• What is expected
Examine each line of the data, and copy the ones containing "title".

☆ ☆ ☆ ☆ ☆

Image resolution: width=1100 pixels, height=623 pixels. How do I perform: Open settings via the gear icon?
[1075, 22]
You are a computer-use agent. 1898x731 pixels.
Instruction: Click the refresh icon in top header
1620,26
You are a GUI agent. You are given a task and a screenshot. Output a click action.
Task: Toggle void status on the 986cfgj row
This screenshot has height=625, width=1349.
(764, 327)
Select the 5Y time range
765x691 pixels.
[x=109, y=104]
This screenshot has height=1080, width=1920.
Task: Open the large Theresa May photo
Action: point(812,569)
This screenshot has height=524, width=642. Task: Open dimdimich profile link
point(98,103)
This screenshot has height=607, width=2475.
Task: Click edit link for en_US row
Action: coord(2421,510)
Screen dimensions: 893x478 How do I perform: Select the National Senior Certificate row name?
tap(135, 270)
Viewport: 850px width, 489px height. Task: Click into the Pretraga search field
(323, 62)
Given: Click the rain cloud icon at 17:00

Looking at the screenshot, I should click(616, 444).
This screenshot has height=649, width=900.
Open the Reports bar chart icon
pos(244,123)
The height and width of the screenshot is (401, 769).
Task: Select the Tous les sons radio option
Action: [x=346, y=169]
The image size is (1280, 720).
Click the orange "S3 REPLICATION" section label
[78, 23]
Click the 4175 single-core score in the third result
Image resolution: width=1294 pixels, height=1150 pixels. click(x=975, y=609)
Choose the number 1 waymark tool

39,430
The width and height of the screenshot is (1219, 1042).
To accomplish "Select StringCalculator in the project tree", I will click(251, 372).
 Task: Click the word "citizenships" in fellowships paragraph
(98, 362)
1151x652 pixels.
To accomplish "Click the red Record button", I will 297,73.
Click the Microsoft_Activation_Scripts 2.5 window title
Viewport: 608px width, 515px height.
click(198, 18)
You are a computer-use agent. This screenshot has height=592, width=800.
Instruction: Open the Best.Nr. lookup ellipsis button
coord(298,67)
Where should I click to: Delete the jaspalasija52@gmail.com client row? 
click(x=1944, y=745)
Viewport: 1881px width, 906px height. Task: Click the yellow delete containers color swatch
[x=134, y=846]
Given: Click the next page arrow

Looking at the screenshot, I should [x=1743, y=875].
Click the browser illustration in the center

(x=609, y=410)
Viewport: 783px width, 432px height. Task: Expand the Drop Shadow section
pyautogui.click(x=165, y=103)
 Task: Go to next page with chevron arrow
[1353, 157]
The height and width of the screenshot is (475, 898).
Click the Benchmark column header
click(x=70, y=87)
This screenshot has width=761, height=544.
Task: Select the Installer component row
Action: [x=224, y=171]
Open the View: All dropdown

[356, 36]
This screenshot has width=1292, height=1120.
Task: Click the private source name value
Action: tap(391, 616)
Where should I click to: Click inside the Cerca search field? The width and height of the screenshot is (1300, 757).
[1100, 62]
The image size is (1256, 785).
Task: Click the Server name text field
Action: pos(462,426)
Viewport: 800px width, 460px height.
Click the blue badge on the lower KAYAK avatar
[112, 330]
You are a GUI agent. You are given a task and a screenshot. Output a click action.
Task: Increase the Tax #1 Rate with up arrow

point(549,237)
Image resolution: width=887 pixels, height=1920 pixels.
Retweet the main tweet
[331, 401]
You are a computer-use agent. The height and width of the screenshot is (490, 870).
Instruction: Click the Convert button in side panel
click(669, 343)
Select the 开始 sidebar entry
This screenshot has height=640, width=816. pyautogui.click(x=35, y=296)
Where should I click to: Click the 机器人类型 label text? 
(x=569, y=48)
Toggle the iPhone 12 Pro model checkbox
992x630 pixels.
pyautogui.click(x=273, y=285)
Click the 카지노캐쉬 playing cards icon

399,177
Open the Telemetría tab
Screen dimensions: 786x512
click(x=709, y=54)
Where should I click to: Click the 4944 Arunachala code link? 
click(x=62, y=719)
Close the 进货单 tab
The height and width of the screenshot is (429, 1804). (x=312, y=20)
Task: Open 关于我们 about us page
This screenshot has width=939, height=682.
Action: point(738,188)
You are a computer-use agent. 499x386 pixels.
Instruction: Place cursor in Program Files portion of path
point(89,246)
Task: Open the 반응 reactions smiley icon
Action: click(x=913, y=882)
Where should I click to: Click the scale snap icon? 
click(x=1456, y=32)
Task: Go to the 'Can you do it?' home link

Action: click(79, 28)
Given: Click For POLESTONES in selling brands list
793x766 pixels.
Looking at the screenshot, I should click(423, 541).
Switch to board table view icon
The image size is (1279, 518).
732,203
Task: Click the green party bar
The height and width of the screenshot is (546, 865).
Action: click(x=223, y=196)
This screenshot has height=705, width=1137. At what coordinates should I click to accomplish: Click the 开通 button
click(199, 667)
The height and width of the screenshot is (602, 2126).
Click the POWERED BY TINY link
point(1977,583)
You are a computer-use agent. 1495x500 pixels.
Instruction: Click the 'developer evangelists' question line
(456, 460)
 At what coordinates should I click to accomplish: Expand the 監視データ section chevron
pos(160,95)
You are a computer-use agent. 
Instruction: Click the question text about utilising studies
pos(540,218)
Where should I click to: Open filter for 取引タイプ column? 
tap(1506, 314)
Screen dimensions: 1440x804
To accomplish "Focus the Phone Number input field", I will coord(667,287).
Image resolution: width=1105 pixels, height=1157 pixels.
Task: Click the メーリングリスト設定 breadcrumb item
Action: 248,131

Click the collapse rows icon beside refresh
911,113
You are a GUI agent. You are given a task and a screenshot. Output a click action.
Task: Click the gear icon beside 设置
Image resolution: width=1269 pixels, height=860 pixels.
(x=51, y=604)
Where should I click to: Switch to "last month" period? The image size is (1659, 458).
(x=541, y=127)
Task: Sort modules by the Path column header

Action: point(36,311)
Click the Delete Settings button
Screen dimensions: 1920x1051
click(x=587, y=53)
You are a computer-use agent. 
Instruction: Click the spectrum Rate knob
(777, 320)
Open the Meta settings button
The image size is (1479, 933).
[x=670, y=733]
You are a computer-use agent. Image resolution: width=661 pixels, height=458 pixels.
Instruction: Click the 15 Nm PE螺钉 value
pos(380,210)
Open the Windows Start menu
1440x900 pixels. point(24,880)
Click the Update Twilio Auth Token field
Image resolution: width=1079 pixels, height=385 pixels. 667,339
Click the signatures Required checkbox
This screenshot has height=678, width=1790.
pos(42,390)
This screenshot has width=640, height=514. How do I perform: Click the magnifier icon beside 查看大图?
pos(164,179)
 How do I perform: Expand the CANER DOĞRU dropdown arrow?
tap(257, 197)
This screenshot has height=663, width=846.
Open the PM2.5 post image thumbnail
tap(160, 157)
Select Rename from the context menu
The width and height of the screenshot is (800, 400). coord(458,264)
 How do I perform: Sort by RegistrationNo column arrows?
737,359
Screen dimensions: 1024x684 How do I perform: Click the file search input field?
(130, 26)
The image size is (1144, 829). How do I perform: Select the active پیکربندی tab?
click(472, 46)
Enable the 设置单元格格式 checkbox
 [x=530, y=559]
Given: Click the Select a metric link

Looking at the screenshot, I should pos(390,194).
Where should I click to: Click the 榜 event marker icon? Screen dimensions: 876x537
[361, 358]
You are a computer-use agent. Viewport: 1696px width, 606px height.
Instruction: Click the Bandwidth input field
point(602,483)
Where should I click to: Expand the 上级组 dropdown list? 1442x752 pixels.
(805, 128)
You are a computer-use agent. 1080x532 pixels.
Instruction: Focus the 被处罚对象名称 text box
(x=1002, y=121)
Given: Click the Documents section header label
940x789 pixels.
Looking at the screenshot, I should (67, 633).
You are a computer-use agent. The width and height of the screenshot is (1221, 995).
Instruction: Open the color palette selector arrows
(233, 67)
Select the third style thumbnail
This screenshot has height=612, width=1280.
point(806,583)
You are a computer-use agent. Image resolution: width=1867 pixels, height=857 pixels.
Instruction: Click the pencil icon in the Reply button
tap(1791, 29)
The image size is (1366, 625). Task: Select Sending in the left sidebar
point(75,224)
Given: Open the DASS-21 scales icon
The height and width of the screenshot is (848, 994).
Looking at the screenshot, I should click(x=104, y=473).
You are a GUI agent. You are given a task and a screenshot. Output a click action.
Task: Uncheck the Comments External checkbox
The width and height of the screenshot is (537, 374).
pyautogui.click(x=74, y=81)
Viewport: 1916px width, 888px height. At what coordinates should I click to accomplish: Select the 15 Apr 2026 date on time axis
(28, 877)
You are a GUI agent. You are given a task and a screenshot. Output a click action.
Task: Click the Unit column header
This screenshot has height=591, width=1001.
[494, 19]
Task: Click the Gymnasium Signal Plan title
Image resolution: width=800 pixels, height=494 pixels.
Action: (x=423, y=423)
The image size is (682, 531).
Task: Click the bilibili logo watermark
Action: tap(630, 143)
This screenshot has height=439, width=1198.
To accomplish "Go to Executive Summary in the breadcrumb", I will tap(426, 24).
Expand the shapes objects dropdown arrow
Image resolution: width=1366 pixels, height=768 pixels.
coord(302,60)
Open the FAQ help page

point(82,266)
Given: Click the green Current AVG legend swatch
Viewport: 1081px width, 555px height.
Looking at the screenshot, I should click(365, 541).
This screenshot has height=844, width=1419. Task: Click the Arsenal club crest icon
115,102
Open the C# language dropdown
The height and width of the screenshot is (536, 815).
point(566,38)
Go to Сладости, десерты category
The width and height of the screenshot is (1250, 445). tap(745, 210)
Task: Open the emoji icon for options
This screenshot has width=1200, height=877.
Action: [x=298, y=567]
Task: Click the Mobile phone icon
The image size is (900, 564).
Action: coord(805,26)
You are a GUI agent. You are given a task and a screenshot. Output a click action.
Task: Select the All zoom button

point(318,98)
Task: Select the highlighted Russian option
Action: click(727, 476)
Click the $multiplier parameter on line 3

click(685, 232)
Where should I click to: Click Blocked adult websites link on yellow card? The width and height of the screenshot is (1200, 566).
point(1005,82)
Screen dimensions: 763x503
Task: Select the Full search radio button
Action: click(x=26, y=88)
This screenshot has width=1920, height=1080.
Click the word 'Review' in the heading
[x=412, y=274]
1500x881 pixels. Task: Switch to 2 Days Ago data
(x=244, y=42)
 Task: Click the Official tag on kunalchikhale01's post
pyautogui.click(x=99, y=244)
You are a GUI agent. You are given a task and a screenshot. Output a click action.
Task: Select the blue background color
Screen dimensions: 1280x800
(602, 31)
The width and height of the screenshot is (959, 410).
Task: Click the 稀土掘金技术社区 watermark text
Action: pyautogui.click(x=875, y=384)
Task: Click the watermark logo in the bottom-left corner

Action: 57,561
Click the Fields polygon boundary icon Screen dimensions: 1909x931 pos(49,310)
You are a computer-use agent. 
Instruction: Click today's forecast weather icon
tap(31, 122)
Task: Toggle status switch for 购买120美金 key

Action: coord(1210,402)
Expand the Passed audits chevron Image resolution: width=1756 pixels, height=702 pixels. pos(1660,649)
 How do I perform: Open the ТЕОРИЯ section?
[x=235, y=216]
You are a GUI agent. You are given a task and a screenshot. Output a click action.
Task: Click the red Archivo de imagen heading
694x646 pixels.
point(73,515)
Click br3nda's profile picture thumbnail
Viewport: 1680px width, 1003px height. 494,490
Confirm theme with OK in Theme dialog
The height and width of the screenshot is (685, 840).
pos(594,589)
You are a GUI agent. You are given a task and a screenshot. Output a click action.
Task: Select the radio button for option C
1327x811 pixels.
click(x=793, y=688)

☆ ☆ ☆ ☆ ☆

• Task answer
Click the Microsoft_Activation_Scripts 2.5 window title
Task: Click the Gymnasium Signal Plan title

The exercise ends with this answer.